Texto de leitura →

============

Dica de Filme

A Hora da Zona Morta
1983
Direção: David Cronenberg


Ah, os anos oitenta... Excelentes tempos do bom cinema hollywoodiano, aonde as grandes produções não agrediam nossa inteligência, e as histórias eram, de fato, fascinantes. Claro, leva pontos a favor termos aqui dois mestres do gênero "horror" em suas melhores formas: o diretor Cronenberg e o escritor Stephen King. Interessante notar, no entanto, que "A Hora da Zona Morta" não é, necessariamente, um filme de horror, apesar de ser genuinamente assustador. Só que não temos monstros ou fantasmas assombrando pessoas, e sim, a velha maldade humana colocada em alegorias muito boas ao longo do enredo.

Começamos conhecendo o professor Johnny Smith, que leva uma vida comum, pacata, inclusive, até alheio ao que está à sua volta. Tem um bom emprego e nutre uma paixão pela sua companheira de profissão Sarah Bracknell. Tudo muda quando sofre um acidente de carro, e passa inacreditáveis cinco anos em coma. Ao acordar, tudo muda. Sarah já está casada e com um filho, por exemplo, o que é a causa de um de seus maiores sofrimentos. Além disso, precisa passar por incontáveis terapias para voltar a andar, e depois, tentar recuperar o pouco da carreira de professor que lhe restou.

============

Tarefas do exercício →
**A.** Segundo a resenha, por que "A Hora da Zona Morta" não é necessariamente um filme de horror, mesmo sendo assustador? Responda em uma a três frases.
**B.** Responda com base na resenha:
(i) Em que ano o filme foi lançado?
(ii) Por quanto tempo Johnny Smith fica em coma após o acidente?
(iii) Qual é a profissão de Johnny Smith?
**C.** Reproduza o trecho da resenha que começa em "Começamos conhecendo o" e segue até "que lhe restou.".

Itens extraídos →
============

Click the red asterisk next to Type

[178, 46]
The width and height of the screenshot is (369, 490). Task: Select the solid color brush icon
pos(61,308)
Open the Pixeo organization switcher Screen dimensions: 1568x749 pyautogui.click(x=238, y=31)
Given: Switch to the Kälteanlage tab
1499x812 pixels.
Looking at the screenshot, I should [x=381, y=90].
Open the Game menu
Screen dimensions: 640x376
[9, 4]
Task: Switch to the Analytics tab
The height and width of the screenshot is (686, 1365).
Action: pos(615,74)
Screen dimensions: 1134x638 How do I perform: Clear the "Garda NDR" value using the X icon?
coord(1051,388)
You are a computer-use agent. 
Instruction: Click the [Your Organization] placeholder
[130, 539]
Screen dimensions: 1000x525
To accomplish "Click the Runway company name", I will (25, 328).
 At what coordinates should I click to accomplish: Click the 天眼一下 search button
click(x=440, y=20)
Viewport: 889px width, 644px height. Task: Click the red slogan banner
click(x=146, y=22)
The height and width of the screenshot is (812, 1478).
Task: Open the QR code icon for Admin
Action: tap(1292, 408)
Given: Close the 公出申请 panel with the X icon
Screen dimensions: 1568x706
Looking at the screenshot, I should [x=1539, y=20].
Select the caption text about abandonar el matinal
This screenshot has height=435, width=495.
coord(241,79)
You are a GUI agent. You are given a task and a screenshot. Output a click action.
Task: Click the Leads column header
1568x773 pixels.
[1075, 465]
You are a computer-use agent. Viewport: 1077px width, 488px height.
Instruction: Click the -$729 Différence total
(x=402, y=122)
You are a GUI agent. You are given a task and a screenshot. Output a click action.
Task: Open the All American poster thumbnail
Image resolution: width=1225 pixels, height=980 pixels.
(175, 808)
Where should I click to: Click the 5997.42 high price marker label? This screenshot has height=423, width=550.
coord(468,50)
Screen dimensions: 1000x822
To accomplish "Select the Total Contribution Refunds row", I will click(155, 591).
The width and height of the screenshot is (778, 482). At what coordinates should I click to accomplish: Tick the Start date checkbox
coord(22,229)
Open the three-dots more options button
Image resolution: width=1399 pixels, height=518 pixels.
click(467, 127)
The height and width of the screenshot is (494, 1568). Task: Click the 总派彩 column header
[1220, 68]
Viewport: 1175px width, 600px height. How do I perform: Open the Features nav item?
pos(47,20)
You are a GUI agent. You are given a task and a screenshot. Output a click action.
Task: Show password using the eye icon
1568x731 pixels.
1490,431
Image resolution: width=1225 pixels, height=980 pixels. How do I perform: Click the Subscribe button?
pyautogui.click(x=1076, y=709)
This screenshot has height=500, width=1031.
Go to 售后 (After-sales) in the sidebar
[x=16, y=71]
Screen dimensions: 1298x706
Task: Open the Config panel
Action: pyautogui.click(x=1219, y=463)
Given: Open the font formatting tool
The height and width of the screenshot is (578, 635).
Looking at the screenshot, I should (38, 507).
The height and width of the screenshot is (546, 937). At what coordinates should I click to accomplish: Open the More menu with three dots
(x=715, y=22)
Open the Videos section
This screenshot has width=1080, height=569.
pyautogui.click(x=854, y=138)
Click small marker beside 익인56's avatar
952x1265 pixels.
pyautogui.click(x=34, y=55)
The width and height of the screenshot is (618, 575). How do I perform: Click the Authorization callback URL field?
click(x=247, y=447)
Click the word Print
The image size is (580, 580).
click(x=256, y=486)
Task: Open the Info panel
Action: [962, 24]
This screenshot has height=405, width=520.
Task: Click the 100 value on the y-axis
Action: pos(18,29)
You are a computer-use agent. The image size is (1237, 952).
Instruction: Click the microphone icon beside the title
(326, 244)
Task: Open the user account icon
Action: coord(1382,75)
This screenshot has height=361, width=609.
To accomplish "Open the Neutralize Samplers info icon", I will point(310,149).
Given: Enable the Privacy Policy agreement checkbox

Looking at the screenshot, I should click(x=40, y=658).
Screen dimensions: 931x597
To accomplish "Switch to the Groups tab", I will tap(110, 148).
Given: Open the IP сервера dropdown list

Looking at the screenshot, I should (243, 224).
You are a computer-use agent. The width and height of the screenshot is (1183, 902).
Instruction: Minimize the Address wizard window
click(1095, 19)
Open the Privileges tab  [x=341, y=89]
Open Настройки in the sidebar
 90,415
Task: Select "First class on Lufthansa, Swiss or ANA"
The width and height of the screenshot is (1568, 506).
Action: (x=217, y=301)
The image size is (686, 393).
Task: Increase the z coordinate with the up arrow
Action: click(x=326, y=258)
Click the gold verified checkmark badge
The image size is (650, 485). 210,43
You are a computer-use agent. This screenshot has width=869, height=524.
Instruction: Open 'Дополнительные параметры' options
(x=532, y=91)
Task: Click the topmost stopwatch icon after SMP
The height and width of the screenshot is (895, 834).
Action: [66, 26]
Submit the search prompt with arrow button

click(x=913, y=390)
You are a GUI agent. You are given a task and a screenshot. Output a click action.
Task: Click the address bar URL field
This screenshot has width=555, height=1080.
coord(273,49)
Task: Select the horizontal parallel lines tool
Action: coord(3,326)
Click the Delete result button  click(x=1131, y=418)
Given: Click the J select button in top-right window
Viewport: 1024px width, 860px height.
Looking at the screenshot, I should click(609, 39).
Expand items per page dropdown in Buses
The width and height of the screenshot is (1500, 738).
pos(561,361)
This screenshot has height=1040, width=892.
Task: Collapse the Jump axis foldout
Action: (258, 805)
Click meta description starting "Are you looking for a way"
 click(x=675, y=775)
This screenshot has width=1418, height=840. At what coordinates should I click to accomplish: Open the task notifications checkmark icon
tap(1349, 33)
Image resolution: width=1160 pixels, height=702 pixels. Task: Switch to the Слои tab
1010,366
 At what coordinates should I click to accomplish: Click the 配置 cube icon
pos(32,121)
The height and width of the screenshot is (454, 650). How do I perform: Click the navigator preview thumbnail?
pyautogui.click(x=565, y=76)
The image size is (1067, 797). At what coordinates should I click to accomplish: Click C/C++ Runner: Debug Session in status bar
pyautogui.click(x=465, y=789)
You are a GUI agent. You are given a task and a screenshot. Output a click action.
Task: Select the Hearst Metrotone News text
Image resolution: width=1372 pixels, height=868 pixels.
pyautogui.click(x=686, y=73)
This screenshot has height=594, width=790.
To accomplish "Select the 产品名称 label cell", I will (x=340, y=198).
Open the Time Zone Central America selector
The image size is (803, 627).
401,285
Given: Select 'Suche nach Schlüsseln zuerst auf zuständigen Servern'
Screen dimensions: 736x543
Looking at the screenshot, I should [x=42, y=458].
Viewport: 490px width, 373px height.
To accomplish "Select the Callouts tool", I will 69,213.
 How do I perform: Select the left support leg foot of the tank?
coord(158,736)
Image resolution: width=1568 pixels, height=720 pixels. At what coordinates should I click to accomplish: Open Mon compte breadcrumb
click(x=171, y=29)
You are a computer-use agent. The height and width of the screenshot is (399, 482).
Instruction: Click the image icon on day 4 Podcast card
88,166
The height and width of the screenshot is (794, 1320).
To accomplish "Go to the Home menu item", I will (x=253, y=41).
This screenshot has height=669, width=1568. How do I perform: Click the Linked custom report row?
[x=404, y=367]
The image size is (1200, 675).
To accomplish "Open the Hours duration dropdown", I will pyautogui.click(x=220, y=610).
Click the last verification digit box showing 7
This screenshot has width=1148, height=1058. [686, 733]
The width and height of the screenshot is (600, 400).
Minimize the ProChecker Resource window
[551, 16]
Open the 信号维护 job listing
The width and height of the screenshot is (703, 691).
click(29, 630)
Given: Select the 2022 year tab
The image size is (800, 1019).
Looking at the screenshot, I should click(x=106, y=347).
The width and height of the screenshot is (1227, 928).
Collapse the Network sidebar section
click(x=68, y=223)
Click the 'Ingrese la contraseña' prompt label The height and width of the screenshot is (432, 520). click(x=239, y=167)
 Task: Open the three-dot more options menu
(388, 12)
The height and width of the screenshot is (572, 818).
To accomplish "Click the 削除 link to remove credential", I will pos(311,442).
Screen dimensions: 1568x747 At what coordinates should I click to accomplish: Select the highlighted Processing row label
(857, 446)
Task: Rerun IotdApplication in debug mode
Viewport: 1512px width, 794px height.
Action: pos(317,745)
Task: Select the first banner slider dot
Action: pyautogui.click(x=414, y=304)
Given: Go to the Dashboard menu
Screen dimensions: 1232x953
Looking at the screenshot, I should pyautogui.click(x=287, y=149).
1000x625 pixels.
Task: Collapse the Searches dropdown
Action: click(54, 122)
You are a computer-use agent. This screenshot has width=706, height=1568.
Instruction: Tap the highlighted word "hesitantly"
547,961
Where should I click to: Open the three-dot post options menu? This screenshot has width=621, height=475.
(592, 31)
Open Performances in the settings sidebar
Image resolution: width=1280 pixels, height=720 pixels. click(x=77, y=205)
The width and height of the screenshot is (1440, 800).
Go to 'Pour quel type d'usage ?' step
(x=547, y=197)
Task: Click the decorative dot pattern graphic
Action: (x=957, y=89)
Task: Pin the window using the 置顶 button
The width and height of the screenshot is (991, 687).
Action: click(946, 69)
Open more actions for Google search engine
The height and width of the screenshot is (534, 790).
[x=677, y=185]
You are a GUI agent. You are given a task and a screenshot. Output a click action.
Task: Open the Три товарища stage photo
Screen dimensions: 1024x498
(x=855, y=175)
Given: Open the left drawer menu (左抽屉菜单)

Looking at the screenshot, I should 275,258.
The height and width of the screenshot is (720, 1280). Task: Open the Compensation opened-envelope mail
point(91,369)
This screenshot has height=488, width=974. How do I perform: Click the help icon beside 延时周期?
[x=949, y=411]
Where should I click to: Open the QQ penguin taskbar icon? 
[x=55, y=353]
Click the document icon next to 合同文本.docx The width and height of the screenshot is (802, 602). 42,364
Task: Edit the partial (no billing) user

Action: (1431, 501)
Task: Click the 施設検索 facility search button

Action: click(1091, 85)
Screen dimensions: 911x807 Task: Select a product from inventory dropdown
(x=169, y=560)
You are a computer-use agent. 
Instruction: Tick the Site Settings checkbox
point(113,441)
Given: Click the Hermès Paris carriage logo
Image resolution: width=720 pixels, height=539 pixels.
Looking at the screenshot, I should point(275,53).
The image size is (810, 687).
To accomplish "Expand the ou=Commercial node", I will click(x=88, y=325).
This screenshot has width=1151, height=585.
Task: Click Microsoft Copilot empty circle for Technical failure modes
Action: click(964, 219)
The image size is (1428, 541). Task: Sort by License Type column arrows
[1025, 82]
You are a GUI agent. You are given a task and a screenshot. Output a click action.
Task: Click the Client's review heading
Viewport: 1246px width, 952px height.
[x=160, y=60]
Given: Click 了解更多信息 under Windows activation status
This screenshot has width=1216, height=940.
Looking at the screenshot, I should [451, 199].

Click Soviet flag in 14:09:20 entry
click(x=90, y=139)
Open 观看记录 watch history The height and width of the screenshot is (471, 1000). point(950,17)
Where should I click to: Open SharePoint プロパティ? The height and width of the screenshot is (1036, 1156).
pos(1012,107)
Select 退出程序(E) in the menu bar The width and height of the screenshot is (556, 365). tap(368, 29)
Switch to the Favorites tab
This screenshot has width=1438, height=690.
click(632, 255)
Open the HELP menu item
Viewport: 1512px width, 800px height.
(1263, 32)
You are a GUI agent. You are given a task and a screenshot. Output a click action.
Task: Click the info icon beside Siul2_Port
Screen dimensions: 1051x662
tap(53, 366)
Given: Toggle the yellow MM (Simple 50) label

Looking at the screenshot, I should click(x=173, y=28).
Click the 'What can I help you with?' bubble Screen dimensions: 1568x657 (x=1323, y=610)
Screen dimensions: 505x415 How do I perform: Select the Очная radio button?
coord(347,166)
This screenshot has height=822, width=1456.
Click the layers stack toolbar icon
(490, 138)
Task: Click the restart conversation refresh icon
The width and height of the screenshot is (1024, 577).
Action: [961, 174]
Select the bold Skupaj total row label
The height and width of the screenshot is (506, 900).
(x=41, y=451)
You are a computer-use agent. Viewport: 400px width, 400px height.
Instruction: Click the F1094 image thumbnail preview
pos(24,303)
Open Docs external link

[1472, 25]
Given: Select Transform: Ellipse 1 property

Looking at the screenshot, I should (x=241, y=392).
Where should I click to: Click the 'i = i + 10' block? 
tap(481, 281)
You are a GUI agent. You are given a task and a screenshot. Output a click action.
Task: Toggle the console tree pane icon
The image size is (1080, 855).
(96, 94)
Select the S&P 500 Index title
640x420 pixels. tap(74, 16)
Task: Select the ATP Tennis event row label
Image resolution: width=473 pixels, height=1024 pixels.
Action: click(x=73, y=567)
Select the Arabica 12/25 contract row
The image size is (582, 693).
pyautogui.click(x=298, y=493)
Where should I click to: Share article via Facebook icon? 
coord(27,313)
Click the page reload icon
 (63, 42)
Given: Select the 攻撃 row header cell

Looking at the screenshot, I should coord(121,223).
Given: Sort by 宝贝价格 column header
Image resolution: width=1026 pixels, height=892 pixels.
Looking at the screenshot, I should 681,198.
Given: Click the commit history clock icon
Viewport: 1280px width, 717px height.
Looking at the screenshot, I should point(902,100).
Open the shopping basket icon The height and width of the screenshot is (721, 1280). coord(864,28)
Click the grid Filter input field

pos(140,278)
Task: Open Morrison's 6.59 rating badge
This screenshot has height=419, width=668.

============

Respostas em ordem →
**A.** O filme não apresenta monstros nem fantasmas assombrando pessoas. O que ele mostra é a velha maldade humana, colocada em alegorias ao longo do enredo.

**B.**
(i) Em 1983.
(ii) Por cinco anos.
(iii) Ele é professor.

**C.**
Começamos conhecendo o professor Johnny Smith, que leva uma vida comum, pacata, inclusive, até alheio ao que está à sua volta. Tem um bom emprego e nutre uma paixão pela sua companheira de profissão Sarah Bracknell. Tudo muda quando sofre um acidente de carro, e passa inacreditáveis cinco anos em coma. Ao acordar, tudo muda. Sarah já está casada e com um filho, por exemplo, o que é a causa de um de seus maiores sofrimentos. Além disso, precisa passar por incontáveis terapias para voltar a andar, e depois, tentar recuperar o pouco da carreira de professor que lhe restou.